#### Cosa produrre
Continua il testo sull'accesso dei divorziati risposati all'eucaristia, riprendendo subito dopo la sua ultima frase.

Non c'è alcun dubbio che la battaglia per ammettere alla comunione i divorziati risposati risenta notevolmente di tale opinione.

La riflessione inedita che ci è offerta più sotto suona appunto come una nativa reazione a questo decadimento e come un ritorno alla verità e alla realtà dell'eucaristia, con i comportamenti che ne possono derivare, anche quello qui suggerito, per chi lo voglia adottare in piena libertà.

Ne è autore Philippe de La Mettrie. Non anticipiamo qui la punta della sua riflessione, che certo può sorprendere. Va detto però che de La Mettrie è anche presidente in Francia di "Les priants des campagnes", gli oranti delle campagne, un'associazione che ha una notevole prossimità con ciò che traspare da questa sua riflessione:

> Philippe de La Mettrie: "Que ceux qui tiennent à nos églises le montrent!"

Gli oranti della campagne sono cattolici che si propongono di strappare all'abbandono le centinaia di chiese che sorgono nei villaggi e nelle campagne francesi, semplicemente tornandovi a pregare, anche solo in due o tre, o pochi di più, e così piano piano riportandole alla vita, suonando le loro campane, celebrandovi qualche volta la messa, restaurandone le mura col concorso degli abitanti del luogo.

Il loro sogno dichiarato è di "veder diventare queste chiese di campagna le molteplici cappelle disperse di un monastero immenso, senza chiostri, quello degli uomini e delle donne di ogni condizione che vi pregano qualche minuto al giorno o alla settimana, pochi di numero ma lievito nella pasta, per una testimonianza capace di toccare i cuori, anche i più induriti, perché una chiesa in cui si prega è come una luce che brilla nelle tenebre".

Un'ultima annotazione prima di lasciare la parola a de La Mettrie. Il vescovo di Ajaccio da lui citato, Olivier de Germay, è stato il primo dei non eletti quando i vescovi di Francia hanno votato i loro tre delegati per il sinodo dello scorso ottobre. Ma papa Francesco non l'ha ripescato tra i 45 cardinali e vescovi che ha fatto sedere in sinodo per sua chiamata diretta. De Germay aveva espresso in più occasioni la sua contrarietà alla comunione ai divorziati risposati, tra l'altro in un intervento sul quotidiano "La Croix".

*

IL CORAGGIO E L'UMILTÀ DI RICONOSCERSI PECCATORE, UNA TESTIMONIANZA PER TUTTA LA CHIESA

di Philippe de La Mettrie

Da cristiano cattolico romano quale sono ho provato qualche difficoltà a seguire le contese non oratorie ma teologiche tra i padri sinodali, talvolta tra domenicani e gesuiti, sulla questione dell'accesso dei divorziati risposati all'eucaristia. Scoprendo, alla lettura dei loro scritti, che il più "gesuita" non sempre è colui al quale si pensa.

Alcuni a me vicini mi sussurrano la formula tante volte ripetuta: "È una disputa tra teologi, lasciali discutere". Eh no! Credo di avere il diritto alla riflessione a all'espressione delle mie idee, interrogando me stesso e su me stesso, pur imponendomi di non pronunciare alcun giudizio sulle persone in causa.

#### Dati forniti
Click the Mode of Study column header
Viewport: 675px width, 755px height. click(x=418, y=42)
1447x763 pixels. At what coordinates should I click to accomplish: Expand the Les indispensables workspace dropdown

#### Risposta al compito
Perché il mio interrogativo non è sull'approvazione o la riprovazione del tale o tal altro argomento avanzato da questi teologi; io non ne ho la competenza né il desiderio; ancor meno sulla scelta d'una risposta binaria: sì, la Chiesa dovrebbe autorizzare; no, la Chiesa deve tener ferma la sua disciplina. Io non sono teologo e mi sembra che neppure il sinodo abbia preso una posizione chiara. Il mio interrogativo si colloca sulla questione di sapere se il dibattito non è stato falsato dal fatto stesso che si è ridotto a una sola categoria di "peccatori", i divorziati risposati, quando noi lo siamo tutti. Come afferma il vescovo di Ajaccio, in Corsica, Olivier de Germay: "La pastorale delle persone divorziate risposate è un po' l'albero che nasconde la foresta!".

In altri termini, non è necessario anzitutto riflettere sul cammino preliminare all'accesso, per ciascuno, all'eucaristia?

Quando scrivo "per ciascuno", voglio parlare di me. Ho io un diritto permanente, senza condizioni, all'accesso a questa "comunione" che si realizza, nel mistero della transustanziazione, quando ricevo come un dono consacrato il corpo e talvolta il sangue del Cristo? Io credo di no. Se credo nella sacralità del dono, ne deriva che non lo posso ricevere come un nutrimento terreno quotidiano o un banale regalo.

Di conseguenza, mi sembra che dovrei talvolta impormi (cosa che non faccio) una certa "disciplina" allo scopo di non cedere alla "routine" della comunione sistematicamente associata alla partecipazione alla messa. Per essere in verità con me stesso, dovrei piuttosto preliminarmente pormi la domanda: ho fatto il cammino (penitenziale) necessario per ricevere il dono? Ho indossato la veste nuziale di cui parla il Vangelo di Matteo, prima di partecipare? Poiché non sono soltanto i "peccati gravi" che rendono indegni e devono essere "rimessi" dal sacramento della riconciliazione.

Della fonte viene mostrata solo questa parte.